INPUT DATA:
════════
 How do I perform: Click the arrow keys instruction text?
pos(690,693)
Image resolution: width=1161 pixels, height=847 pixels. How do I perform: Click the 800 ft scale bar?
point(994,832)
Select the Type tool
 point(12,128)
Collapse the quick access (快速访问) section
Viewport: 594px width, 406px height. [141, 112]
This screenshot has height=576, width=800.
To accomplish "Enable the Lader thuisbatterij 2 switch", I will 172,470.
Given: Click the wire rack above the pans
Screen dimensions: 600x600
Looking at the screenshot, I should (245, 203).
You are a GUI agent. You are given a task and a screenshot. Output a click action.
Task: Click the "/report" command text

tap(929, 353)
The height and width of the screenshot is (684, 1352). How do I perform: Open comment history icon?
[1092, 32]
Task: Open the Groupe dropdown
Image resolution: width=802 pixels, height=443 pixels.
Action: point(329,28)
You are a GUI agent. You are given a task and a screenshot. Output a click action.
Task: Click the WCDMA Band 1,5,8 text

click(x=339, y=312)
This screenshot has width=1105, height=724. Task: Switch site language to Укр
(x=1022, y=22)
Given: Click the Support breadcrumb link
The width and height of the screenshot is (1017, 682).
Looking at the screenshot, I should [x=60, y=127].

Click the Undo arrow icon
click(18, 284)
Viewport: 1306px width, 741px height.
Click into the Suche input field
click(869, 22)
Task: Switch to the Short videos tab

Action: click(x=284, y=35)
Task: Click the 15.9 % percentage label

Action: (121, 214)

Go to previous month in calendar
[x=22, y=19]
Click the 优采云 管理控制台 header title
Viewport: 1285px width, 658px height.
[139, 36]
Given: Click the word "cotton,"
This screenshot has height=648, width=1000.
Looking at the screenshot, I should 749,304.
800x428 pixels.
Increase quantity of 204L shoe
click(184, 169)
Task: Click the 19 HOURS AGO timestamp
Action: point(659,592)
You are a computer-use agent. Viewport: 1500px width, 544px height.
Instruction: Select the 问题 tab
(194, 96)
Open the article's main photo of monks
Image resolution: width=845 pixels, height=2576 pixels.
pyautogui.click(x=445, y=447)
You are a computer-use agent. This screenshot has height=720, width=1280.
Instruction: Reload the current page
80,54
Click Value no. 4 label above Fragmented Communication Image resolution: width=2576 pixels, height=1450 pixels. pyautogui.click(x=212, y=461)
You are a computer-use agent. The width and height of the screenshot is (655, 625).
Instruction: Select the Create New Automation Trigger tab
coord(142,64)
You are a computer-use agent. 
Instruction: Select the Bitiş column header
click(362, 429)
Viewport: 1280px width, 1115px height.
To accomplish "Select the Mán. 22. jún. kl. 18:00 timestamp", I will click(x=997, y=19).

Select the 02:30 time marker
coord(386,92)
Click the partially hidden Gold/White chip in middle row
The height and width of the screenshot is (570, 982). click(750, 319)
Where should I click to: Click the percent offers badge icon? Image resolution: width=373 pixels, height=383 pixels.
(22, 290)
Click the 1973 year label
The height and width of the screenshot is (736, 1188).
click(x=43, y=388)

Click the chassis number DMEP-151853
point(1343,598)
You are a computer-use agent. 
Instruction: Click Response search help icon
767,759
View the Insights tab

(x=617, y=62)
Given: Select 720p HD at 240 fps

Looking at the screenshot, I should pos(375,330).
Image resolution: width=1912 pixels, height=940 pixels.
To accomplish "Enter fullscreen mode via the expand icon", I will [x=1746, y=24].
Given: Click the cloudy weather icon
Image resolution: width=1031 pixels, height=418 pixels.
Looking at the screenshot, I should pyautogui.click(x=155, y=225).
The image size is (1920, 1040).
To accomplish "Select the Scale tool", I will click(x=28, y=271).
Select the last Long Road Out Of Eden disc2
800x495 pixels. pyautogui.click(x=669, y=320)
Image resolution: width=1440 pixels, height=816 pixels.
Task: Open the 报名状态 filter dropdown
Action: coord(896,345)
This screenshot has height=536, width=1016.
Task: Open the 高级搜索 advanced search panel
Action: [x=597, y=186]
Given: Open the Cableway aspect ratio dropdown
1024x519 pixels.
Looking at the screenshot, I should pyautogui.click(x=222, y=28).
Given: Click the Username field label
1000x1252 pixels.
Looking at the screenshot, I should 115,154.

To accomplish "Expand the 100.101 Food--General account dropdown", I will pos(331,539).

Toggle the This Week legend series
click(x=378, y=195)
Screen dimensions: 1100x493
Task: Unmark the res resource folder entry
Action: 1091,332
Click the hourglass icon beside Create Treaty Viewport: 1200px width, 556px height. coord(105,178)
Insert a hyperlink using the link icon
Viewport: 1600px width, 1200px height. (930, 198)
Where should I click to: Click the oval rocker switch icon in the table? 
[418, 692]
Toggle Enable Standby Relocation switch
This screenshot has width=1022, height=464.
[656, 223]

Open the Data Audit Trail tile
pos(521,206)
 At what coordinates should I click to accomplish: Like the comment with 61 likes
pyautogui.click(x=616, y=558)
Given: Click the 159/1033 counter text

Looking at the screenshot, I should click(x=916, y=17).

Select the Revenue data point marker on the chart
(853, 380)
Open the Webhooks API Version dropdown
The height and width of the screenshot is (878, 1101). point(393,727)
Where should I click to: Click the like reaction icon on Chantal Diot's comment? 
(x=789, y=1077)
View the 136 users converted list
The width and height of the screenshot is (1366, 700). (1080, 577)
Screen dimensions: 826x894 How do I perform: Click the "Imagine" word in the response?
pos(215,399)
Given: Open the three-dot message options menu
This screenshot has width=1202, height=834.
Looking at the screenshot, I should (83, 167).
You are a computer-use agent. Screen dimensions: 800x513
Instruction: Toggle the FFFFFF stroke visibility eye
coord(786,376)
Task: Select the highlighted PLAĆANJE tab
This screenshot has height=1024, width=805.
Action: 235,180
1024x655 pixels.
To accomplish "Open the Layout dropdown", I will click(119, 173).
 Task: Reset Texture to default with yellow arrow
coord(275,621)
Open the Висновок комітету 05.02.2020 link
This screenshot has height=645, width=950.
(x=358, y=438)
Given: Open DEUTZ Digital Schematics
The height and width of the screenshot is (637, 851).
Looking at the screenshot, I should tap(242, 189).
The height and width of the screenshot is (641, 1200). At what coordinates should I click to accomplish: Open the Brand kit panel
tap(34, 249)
════════
TASK TO CARRY OUT:
Copy the lines of the entries above that mention "will".

WRITTEN REPLY:
To accomplish "Enable the Lader thuisbatterij 2 switch", I will 172,470.
To accomplish "Select the Mán. 22. jún. kl. 18:00 timestamp", I will click(x=997, y=19).
To accomplish "Enter fullscreen mode via the expand icon", I will [x=1746, y=24].
To accomplish "Select the Scale tool", I will click(x=28, y=271).
To accomplish "Expand the 100.101 Food--General account dropdown", I will pos(331,539).
To accomplish "Open the Layout dropdown", I will click(119, 173).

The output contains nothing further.